Babak 16 besar Piala Dunia 2026 berlanjut pada 6 Juli. Hari itu menjadi momen pahit bagi sebagian tim favorit dan kemenangan gemilang bagi yang lain: Spanyol menang tipis atas Portugal, sementara Belgia melaju mulus setelah menaklukkan Amerika Serikat. Berdasarkan hasil pertandingan tersebut, babak perempat final kini dipastikan akan mempertemukan Spanyol melawan Belgia.
Pertandingan utama hari itu menyajikan derbi Iberia antara Portugal dan Spanyol. Meski laga ini dinantikan sebagai duel bintang dengan permainan terbuka yang atraktif, jalannya pertandingan justru berlangsung hati-hati dan penuh ketegangan. Tingginya risiko kesalahan membuat kedua tim bermain defensif dalam waktu yang lama. Spanyol lebih dominan dalam penguasaan bola dan sabar mencari celah, sementara Portugal gagal mengubah pengalaman serta kemampuan individu mereka menjadi tekanan yang nyata.

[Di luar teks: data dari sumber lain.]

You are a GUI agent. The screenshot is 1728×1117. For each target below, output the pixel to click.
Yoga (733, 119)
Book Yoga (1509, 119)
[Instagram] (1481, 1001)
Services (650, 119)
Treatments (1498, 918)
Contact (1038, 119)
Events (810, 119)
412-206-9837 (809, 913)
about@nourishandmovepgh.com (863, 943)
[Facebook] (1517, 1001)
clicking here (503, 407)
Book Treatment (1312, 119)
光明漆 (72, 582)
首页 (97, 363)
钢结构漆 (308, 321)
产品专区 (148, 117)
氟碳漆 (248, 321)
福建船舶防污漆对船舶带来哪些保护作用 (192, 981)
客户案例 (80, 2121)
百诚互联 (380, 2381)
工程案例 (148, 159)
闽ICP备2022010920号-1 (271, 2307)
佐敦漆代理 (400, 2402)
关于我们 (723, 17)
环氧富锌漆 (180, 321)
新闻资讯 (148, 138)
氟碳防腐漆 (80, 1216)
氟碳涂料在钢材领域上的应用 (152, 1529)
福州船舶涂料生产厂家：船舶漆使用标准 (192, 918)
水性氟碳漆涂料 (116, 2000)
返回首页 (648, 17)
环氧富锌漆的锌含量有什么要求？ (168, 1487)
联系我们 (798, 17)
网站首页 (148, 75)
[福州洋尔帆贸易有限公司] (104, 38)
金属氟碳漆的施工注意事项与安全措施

Gol telat dari Mikel Merino menjadi penentu kemenangan. Spanyol mengunci kemenangan 1-0 dan memaksa Portugal angkat koper. Bagi Cristiano Ronaldo, laga ini kemungkinan besar menjadi penampilan terakhirnya di Piala Dunia: di usia 41 tahun, kekalahan dari tetangga sendiri memupus harapannya meraih trofi bergengsi tersebut. Sebaliknya, Spanyol menunjukkan kualitas sebagai tim turnamen besar yang tetap mampu melangkah maju meski tidak sedang dalam performa terbaiknya.
Laga kedua berlangsung di Seattle, di mana Amerika Serikat menjamu Belgia. Bagi tim Paman Sam, ini adalah peluang besar untuk melangkah lebih jauh di kandang sendiri, namun pertandingan tersebut dengan cepat berubah menjadi ujian berat. Belgia menghukum kesalahan lini belakang tuan rumah dan menang telak 4-1. Charles De Ketelaere menjadi bintang lapangan dengan torehan dua gol dan satu assist.
Amerika Serikat sempat memiliki harapan ketika Malik Tillman menyamakan kedudukan lewat tendangan bebas, namun Belgia langsung kembali unggul tak lama kemudian. Setelah itu, kendali permainan perlahan-lahan lepas dari genggaman tuan rumah. Romelu Lukaku mencetak gol penutup di akhir laga, membuat langkah tim AS terhenti lebih awal dari yang diharapkan para pendukungnya. Tersingkir di hadapan publik sendiri meski mendapat dukungan penuh dari tribun terasa sangat menyakitkan bagi mereka.
Sebaliknya, Belgia menampilkan salah satu performa paling meyakinkan sepanjang turnamen. Tim ini bermain dengan cepat, cerdas, dan penuh ketenangan. Mereka tidak sekadar lolos ke babak berikutnya, tetapi melakukannya dengan menunjukkan ambisi besar untuk menjadi juara. Usai menggilas AS, Belgia akan berhadapan dengan Spanyol, dan laga perempat final ini sudah diprediksi menjadi salah satu duel paling menarik di turnamen ini.
Hasil pada 6 Juli ini menegaskan dominasi kekuatan Eropa. Spanyol melewati akhir laga yang menegangkan untuk menyingkirkan Portugal, sementara Belgia menghancurkan salah satu tuan rumah dan memulangkan Amerika Serikat. Kini, dunia menantikan pertemuan Spanyol dan Belgia, duel antara dua tim dengan gaya bermain berbeda namun memiliki ambisi yang sama besarnya.
Piala Dunia 2026 kembali mengingatkan kita bahwa di fase gugur, pemenang bukanlah tim yang paling diunggulkan di atas kertas. Kemenangan diraih oleh mereka yang mampu memanfaatkan peluang sekecil apa pun dengan tepat. Itulah yang dilakukan Spanyol dan Belgia pada 6 Juli, dan kini mereka terus melaju menuju tangga juara.